__ТЕКСТ УПРАЖНЕНИЯ__.
::::::::::

Отец всмотрелся в костер и ногой поддел в нем что-то. Потом он наклонился и вытащил что-то из золы.

— Дай-ка мне кочергу, Ник, — сказал он.

Я пошел в подвал и принес кочергу, и отец стал тщательно разгребать золу. Он выгреб каменные топоры, и каменные свежевальные ножи, и разную утварь, и точила, и много наконечников для стрел. Все это почернело и растрескалось от огня… Отец сложил все почерневшие и потрескавшиеся каменные орудия на газету и завернул их.

— Самые лучшие наконечники пропали, — сказал он. Взяв сверток, он ушел в дом, а я остался во дворе возле лежавших на траве охотничьих сумок. Немного погодя я понес их в комнаты».

Заканчивается этот отрывок следующей многозначительной фразой: «В этом воспоминании было двое людей, и я молился за обоих».

Каждый из родителей стремился подчинить Эрнеста своему влиянию, привить ему свои вкусы. Младший брат Эрнеста Лестер рассказывает в своих воспоминаниях, что начиная с трехлетнего возраста Эрнеста в любом случае можно было успокоить, читая ему вслух. Отец обычно читал ему книги по естественной истории, давал рассматривать цветные иллюстрации. Кстати сказать, читать Эрнест научился довольно поздно. Объяснялось это тем, что ему было куда интереснее самому придумывать всякие истории, разглядывая картинки в книжках.

::::::::::

Сохраненные данные

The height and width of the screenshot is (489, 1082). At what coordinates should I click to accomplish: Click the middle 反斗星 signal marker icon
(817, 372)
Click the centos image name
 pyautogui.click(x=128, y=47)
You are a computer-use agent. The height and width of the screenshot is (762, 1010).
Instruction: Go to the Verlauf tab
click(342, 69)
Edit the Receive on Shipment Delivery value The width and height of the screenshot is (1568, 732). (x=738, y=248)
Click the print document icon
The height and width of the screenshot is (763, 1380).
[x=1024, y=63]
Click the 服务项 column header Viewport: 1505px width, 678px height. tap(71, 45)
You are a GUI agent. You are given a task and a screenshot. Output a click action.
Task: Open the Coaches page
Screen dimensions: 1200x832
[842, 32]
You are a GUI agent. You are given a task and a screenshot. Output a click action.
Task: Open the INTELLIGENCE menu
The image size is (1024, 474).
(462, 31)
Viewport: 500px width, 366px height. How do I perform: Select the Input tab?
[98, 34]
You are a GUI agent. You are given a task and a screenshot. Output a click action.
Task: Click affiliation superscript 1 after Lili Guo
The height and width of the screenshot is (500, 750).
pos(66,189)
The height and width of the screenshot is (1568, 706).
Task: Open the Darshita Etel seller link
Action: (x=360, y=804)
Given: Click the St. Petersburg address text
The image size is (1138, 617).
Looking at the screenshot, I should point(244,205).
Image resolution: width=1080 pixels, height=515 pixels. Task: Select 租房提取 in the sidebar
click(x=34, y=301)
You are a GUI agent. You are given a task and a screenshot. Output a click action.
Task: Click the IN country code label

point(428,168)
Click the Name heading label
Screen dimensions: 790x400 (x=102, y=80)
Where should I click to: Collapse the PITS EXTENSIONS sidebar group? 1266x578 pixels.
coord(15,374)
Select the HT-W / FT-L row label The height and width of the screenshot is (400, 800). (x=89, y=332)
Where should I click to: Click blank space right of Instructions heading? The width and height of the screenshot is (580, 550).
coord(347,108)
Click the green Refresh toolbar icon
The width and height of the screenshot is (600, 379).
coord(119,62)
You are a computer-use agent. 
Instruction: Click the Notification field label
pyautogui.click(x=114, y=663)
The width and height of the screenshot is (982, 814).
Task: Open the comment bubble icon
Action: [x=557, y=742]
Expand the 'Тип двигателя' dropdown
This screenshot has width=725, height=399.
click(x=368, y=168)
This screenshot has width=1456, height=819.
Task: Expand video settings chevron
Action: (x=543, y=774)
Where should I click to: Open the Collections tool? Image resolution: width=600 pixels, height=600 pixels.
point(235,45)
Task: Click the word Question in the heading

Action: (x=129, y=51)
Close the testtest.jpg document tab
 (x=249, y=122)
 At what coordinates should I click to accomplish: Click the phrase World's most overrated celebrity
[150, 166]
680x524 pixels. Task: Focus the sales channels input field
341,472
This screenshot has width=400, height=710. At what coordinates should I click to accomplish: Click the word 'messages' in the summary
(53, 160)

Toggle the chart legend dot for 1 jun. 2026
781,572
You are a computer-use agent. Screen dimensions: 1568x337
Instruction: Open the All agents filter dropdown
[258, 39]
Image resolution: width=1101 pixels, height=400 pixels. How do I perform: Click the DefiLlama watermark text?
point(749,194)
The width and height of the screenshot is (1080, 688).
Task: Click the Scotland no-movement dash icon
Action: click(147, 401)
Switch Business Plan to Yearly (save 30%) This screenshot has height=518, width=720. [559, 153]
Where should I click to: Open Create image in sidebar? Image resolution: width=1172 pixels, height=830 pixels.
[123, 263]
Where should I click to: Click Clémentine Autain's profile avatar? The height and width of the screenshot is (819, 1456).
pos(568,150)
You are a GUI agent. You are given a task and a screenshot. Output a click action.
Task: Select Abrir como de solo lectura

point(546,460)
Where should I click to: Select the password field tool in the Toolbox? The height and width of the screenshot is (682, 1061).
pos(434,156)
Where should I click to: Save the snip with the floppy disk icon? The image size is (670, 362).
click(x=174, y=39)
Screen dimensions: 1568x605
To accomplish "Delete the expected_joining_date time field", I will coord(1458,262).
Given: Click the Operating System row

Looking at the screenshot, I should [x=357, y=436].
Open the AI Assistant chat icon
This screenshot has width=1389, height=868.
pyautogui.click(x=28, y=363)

::::::::::

__КРАТКОЕ ЗАДАНИЕ A__. Обновите фрагмент текста упражнения, начиная со слов «Отец всмотрелся в» и далее до слов «и завернул их.», заменив «кочергу» на «лопату».
__КРАТКОЕ ЗАДАНИЕ B__. Перескажите короче абзац текста упражнения, который начинается словами «Каждый из родителей стремился», сохранив его основные факты.

__ПИСЬМЕННЫЙ ОТВЕТ A__.
Отец всмотрелся в костер и ногой поддел в нем что-то. Потом он наклонился и вытащил что-то из золы.

— Дай-ка мне лопату, Ник, — сказал он.

Я пошел в подвал и принес лопату, и отец стал тщательно разгребать золу. Он выгреб каменные топоры, и каменные свежевальные ножи, и разную утварь, и точила, и много наконечников для стрел. Все это почернело и растрескалось от огня… Отец сложил все почерневшие и потрескавшиеся каменные орудия на газету и завернул их.

__ПИСЬМЕННЫЙ ОТВЕТ B__. Оба родителя старались повлиять на Эрнеста и передать ему свои вкусы. По воспоминаниям младшего брата Лестера, с трех лет Эрнеста всегда можно было успокоить чтением вслух. Отец читал ему книги по естественной истории и показывал цветные иллюстрации. Читать Эрнест научился довольно поздно, потому что ему было интереснее самому придумывать истории, разглядывая картинки в книжках.